▶ **Work instructions**: From the data below, copy exactly the lines that lie between the one holding "Task: Select the 5.Like tree item" and the one holding "Task: Click the search icon in top bar", including both, and nothing more.

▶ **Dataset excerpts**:
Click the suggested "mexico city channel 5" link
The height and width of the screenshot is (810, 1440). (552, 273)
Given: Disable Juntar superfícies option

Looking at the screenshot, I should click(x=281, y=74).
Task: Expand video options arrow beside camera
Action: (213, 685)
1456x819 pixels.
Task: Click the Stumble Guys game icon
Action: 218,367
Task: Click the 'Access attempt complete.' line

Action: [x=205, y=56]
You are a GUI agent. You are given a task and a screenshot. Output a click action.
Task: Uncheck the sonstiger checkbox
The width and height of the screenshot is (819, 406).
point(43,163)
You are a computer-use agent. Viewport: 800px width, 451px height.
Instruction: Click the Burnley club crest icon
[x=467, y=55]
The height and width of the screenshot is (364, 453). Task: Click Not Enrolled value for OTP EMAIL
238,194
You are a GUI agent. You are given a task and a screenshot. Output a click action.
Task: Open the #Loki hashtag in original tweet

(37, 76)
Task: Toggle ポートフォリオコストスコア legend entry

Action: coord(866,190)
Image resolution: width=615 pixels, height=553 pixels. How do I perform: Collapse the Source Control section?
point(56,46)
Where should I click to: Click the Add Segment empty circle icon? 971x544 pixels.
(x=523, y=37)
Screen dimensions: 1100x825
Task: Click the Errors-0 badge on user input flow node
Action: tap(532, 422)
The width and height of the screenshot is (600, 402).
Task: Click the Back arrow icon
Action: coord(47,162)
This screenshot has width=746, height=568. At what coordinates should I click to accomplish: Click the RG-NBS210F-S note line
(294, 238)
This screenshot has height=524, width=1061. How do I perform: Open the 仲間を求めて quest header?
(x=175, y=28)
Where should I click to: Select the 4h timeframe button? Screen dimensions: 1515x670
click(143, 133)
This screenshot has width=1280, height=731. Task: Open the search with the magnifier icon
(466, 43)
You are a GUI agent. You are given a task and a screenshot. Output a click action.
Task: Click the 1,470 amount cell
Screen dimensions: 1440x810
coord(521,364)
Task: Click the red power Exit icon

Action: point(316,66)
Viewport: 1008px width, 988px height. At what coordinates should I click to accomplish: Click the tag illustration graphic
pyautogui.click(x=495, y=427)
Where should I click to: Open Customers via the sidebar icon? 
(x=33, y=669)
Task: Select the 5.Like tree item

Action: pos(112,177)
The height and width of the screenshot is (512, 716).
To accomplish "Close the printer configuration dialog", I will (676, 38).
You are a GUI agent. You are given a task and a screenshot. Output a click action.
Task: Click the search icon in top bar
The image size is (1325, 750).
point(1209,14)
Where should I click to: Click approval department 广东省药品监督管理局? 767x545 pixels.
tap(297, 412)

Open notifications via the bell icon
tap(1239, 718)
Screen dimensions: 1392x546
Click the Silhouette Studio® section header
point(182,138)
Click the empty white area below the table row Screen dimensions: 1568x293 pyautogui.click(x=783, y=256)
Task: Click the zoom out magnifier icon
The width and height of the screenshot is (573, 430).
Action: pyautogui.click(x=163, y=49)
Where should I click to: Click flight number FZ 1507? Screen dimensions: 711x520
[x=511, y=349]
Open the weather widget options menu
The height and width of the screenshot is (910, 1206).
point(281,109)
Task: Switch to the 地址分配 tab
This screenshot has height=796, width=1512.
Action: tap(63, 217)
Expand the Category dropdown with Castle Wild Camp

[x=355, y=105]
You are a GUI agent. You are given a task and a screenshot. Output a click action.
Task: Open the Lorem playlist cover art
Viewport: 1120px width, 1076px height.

▶ **Task result**:
Task: Select the 5.Like tree item

Action: pos(112,177)
The height and width of the screenshot is (512, 716).
To accomplish "Close the printer configuration dialog", I will (676, 38).
You are a GUI agent. You are given a task and a screenshot. Output a click action.
Task: Click the search icon in top bar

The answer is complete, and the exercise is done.